|
|
|
|
|
by adamcanady
3326 days ago
|
|
I work on Google Search. Having one search engine per country doesn't seem like the correct approach to the problem. > Every country has a mammoth collection of valid results for your query. Having seen the corpus of content available from each language, this is categorically false. Consider Wikipedia, which is a fairly ubiquitous information source on the web that provides answers to tons of searches. English documents: 5.4M, Romanian documents: 376k. Perhaps the solution to the OP's woes is more tools for filtering. This post conflates the ideas between language and country. Search typically returns to you results and search features that are in the query language.
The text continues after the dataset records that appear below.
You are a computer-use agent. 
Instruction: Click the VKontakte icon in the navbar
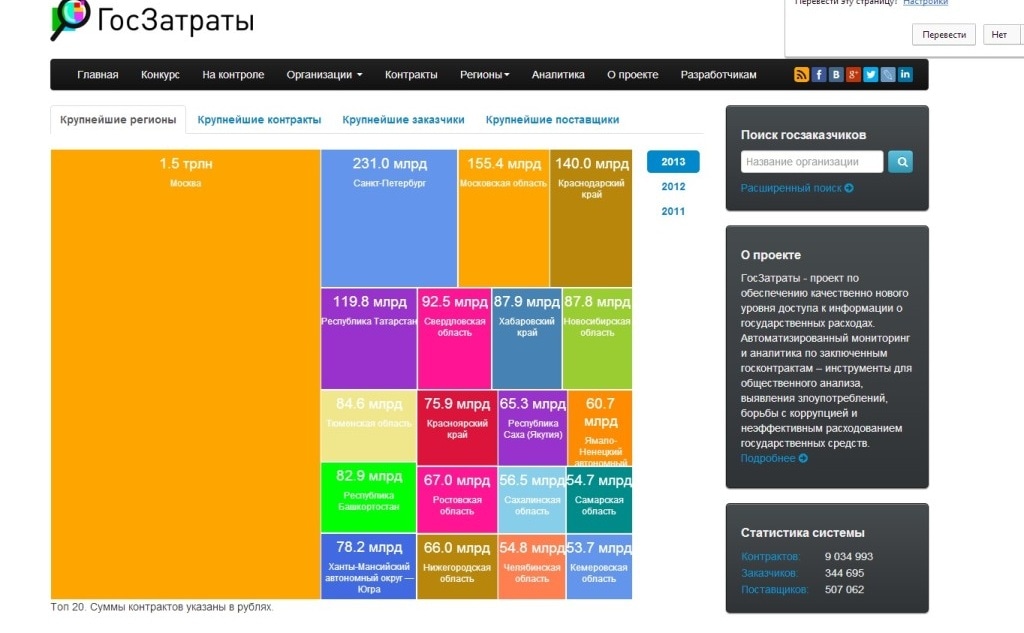click(x=836, y=74)
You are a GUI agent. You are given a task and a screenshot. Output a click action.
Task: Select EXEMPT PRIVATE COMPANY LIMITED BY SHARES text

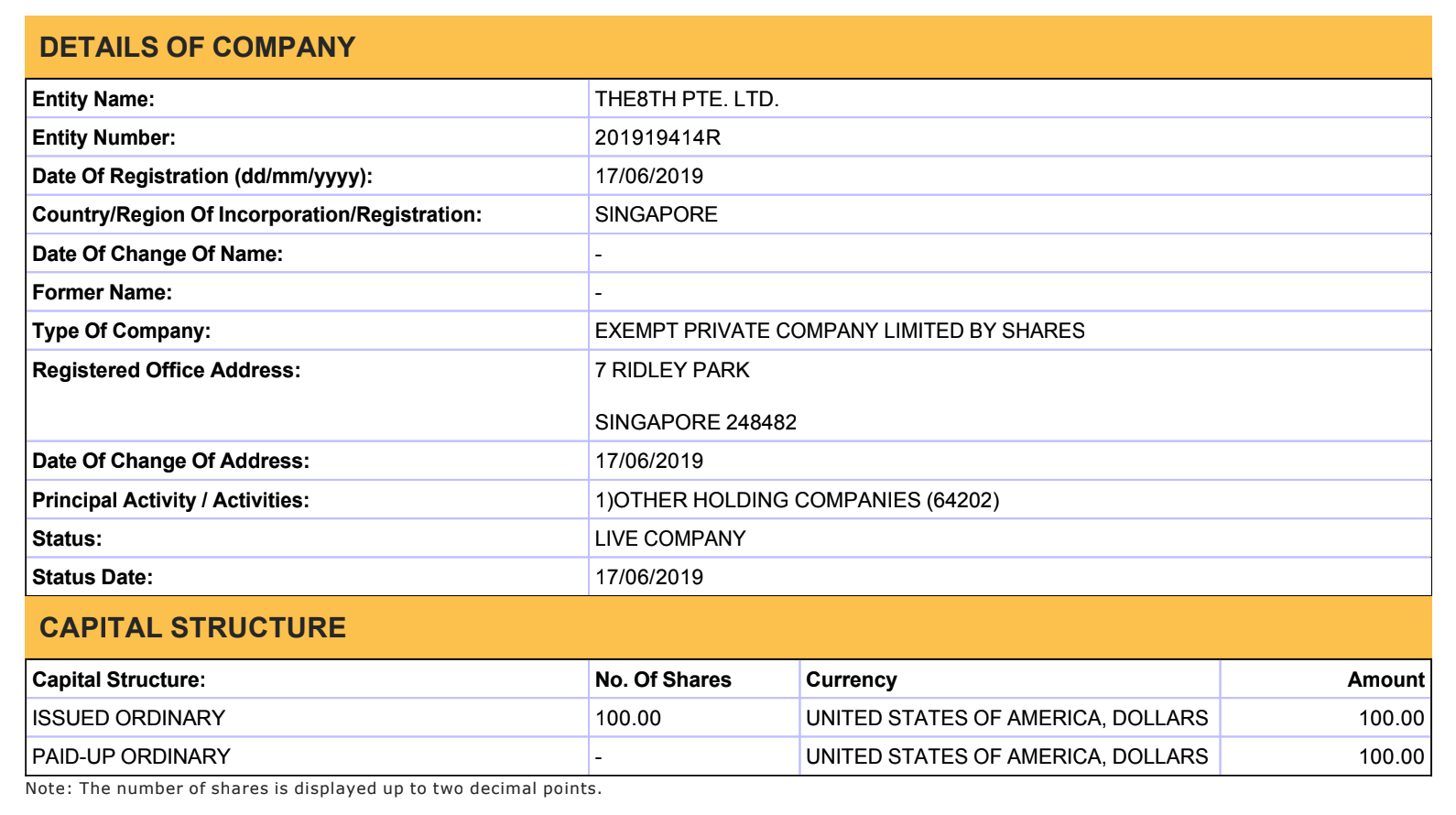[x=840, y=331]
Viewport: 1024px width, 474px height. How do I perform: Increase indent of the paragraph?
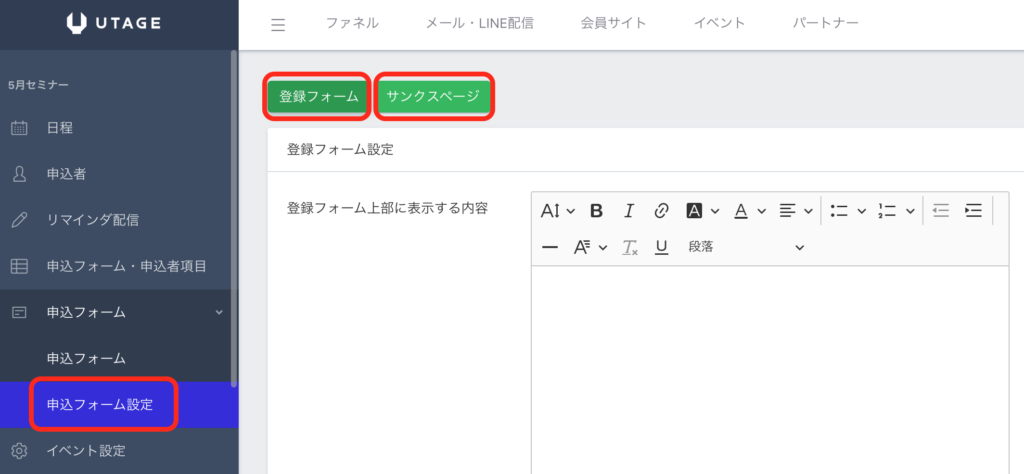973,210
Today's solution where filtering is done through query refinement and query operators seems to cover a lot of use cases already. Further, by having an integrated product, ML models can learn behaviors specific to certain locales where those behaviors differ from region to region, and balance with more universal behaviors that apply to more than one region. |
|
Or to put it another way, 376k Wikipedia documents in Romanian is about 50% more than the number of articles in the last print version of Encyclopedia Britannica. The dismissal of their significance may express a worldview bubble that is endemic of Google and its business model.
Just because 376k Romanian documents is not enough to train a data center in how to sell chia pets to Bucharestians, doesn't mean that it is not a significant repository of information for actual human beings.